Don’t Drown in the Data Lake: Remember to Data Profile

Don’t Drown in the Data Lake: Remember to Data Profile

Do you need to gain a better understanding of more than just your own transactional system information?  Trying to integrate your own transactional information with social media, news feeds, product reviews, or maybe machine based logs?  Do you feel the pressure to deliver analytic solutions more rapidly?  If so, then you are traveling down the path of developing a Big Data Analytics solution.

Big Data platforms, like Hadoop, facilitates the construction of the data lake:  a repository of high volume, rapidly changing, and minimally integrated data, both structured and unstructured.  Data lakes provide value by minimizing the need for data integration, thereby exposing critical information to the business that may not have been accessible before.  Data lakes differ from classic data warehouses not only in the ability to manage unstructured information, but also by loosely integrating data.  Data warehouses require proper data integration through ETL (Extract-Transform-&-Load) and data integrity through data modeling, whereas data lakes do not.  By diminishing the data modeling and data integration efforts, data lakes promise a quicker time to value by more rapidly exposing data to the analytical user.  Big Data analytics still require data modeling and integration, data lakes merely delay this exercise.

To gain true value from your Big Data platform with a data lake, as with any analytics platform, we need to discover actionable intelligence.  For example, in a recent solution I was a part of building for the pharmaceutical industry, we built a data lake on an EMC Isilon and Hadoop platform with clinical study data from the National Institute of Health (NIH), adverse event data from the Food & Drug Administration (FDA), and a wealth of news articles from various websites.  We leveraged Informatica Big Data Edition to acquire and ingest the data into Hadoop to build our data lake.  We delivered actionable intelligence, such as displaying the primary suspected drug causing an adverse reaction and new research recommendations.  The rise of Big Data platforms and data lakes imply that data will be acquired from more various sources and in a greater variety of formats than ever before.  Two challenges arose when delivering actionable intelligence from a data lake:  first (1) data integration, such as merging FDA, NIH, and news article data and then (2) data discovery, for insightful patterns, trends, and correlations, such as the leading cause of adverse events for Parkinson’s Disease patients and future research recommendations for the field.

We need to integrate the data as a prerequisite for data discovery and visualization, and to effectively integrate the data, we need to understand it.  Data diversity, as found in Big Data, elevates the importance of understanding, or in other words, profiling the data.

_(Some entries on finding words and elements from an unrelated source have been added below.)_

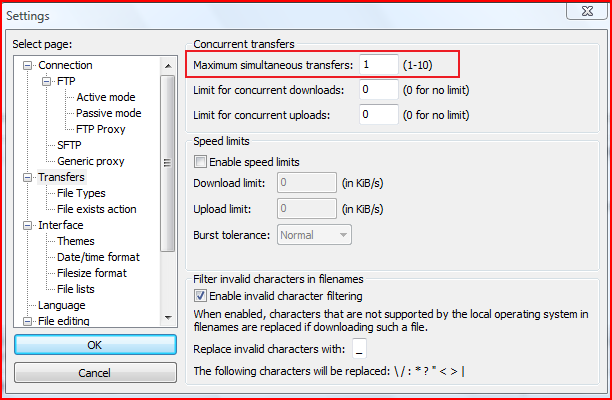This screenshot has width=612, height=400.
Task: Collapse the FTP tree node
Action: pos(46,82)
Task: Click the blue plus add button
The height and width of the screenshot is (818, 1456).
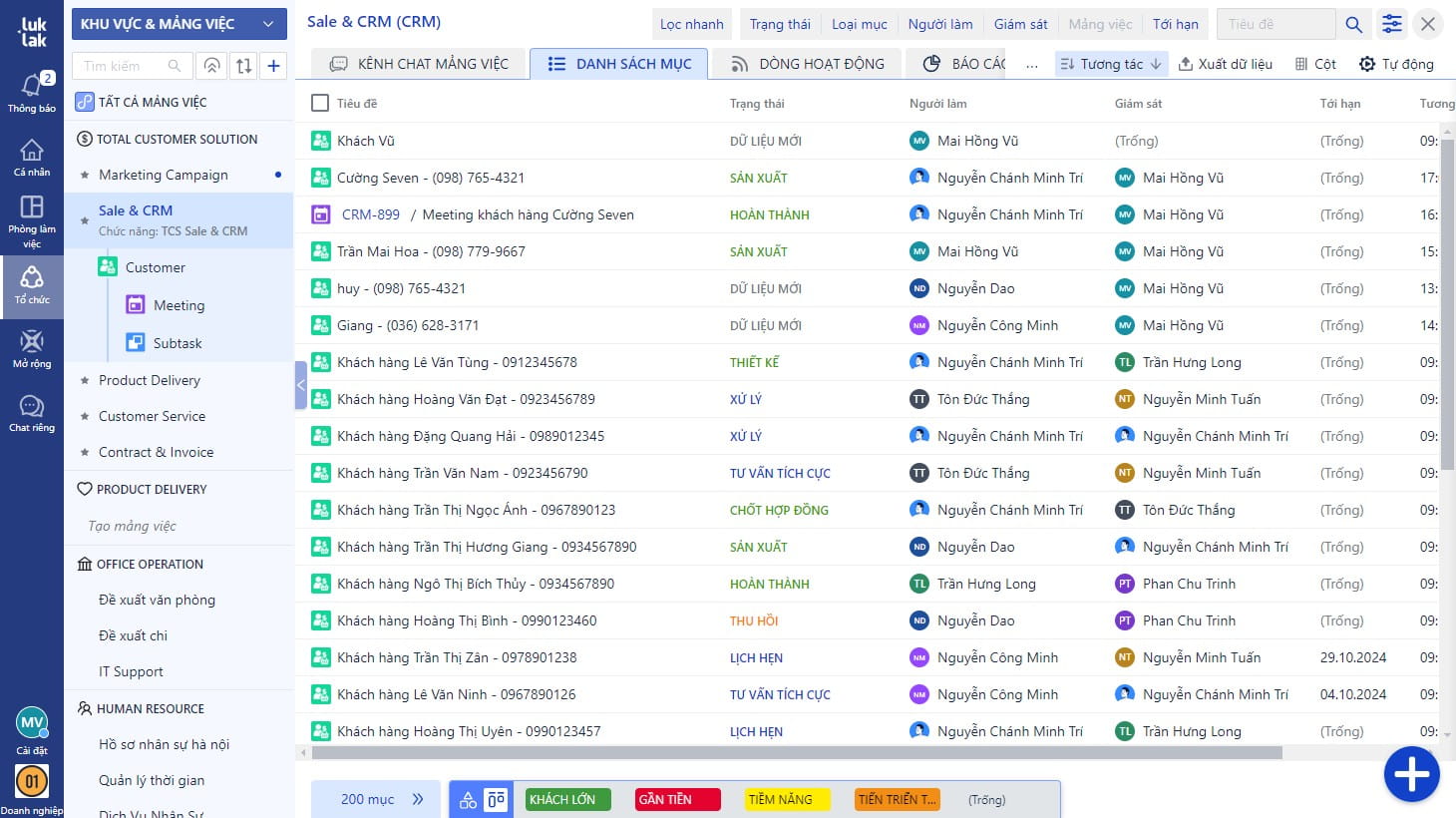Action: click(1411, 774)
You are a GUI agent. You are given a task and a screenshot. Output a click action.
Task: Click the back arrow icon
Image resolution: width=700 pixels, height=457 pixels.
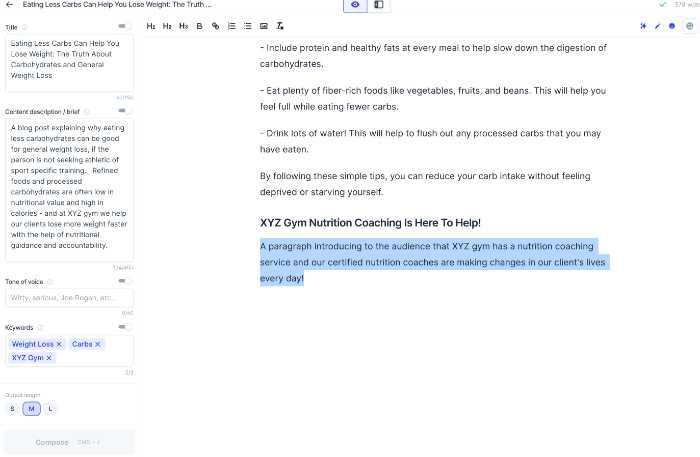(x=9, y=5)
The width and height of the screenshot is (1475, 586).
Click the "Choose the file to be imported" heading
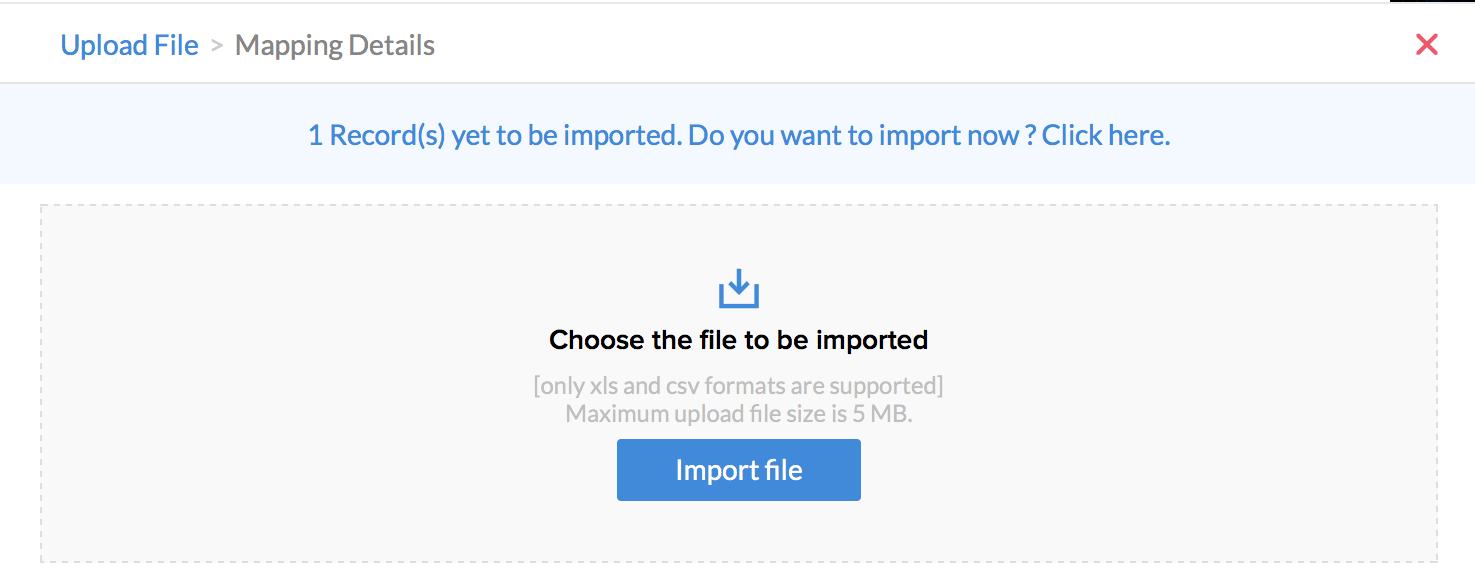tap(738, 340)
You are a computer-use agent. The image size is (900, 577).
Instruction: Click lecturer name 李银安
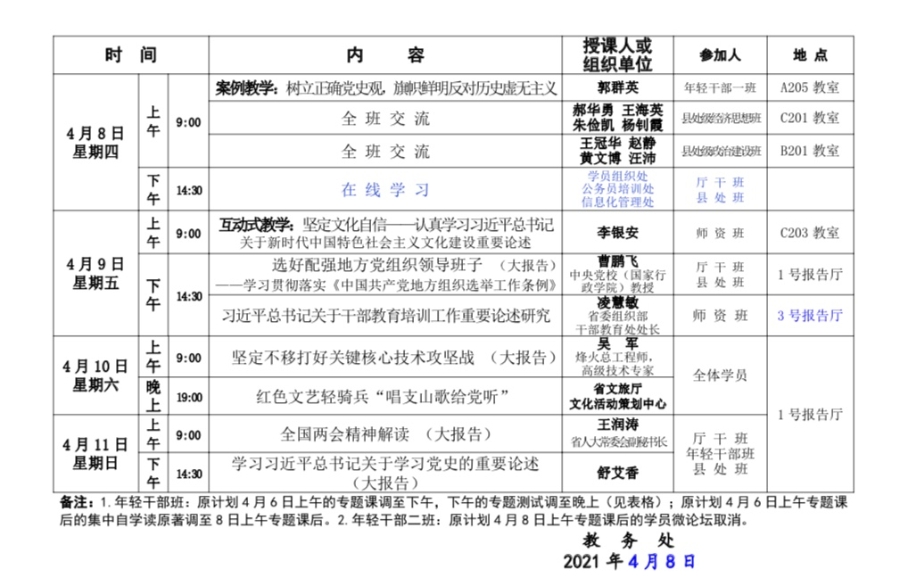(x=617, y=232)
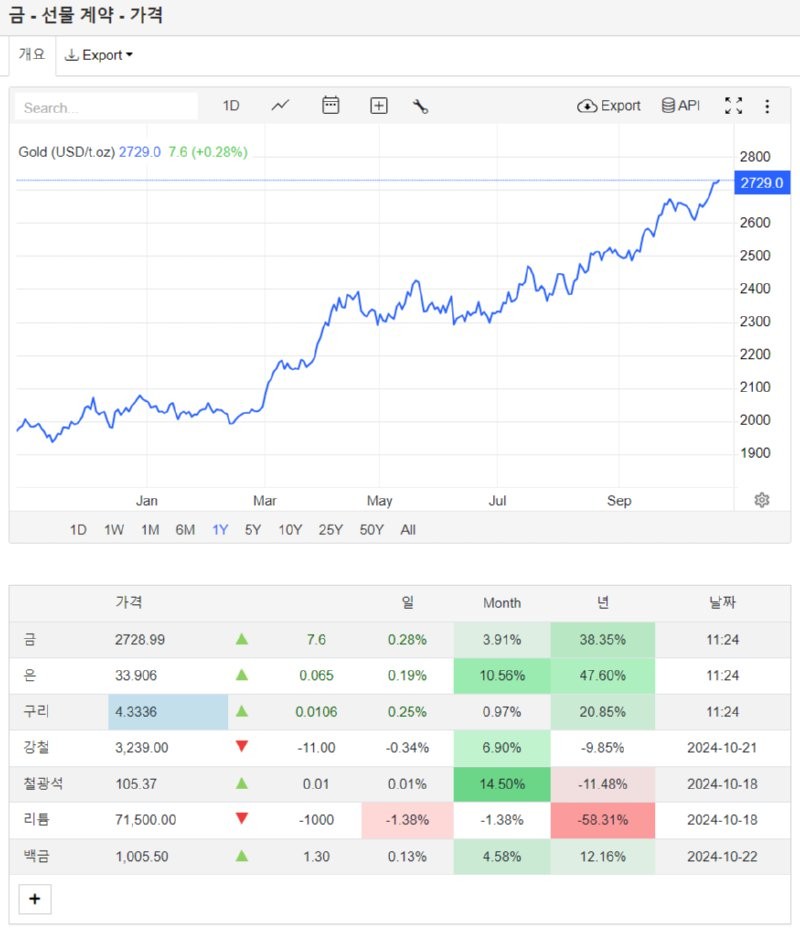Open the 1D interval selector
The image size is (800, 934).
[231, 106]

Continuing on our example, if we are not able to fully assign adverse events, clinical studies, and news articles to Parkinson’s Disease, we can not begin to discover insightful correlations, patterns, and trends because we won’t be reviewing a full data set.

Profiling the data involves understanding it for completeness, conformity, and accuracy.  In our use case, we need to ensure that we can consistently bring data around Parkinson’s Disease together from the NIH, FDA, and the various web site sources.  These various sources refer to Parkinson’s Disease by its different names such as “Parkinson’s”, “Parkinsonism”, “PD”.  Clearly, these names do not match and will not naturally integrate together.  We needed to standardize the disease name of Parkinson’s Disease across the data from the NIH, FDA, and various website articles.  Profiling the data lake enabled us to discover the data rules we needed to build to prepare it for data discovery and visualization.  Big Data data profiling on a Hadoop data lake would require writing numerous complicated Map Reduce programs and a great deal of time.  We quickly profiled the data on Hadoop using Informatica Big Data Edition, the same tool that was used for preparing and integrating the data for later discovery in our visualization tool.  Informatica BDE data profiling helped us find the best columns to integrate together and the actions we needed to take to deliver the most accurate analysis for our visualizations.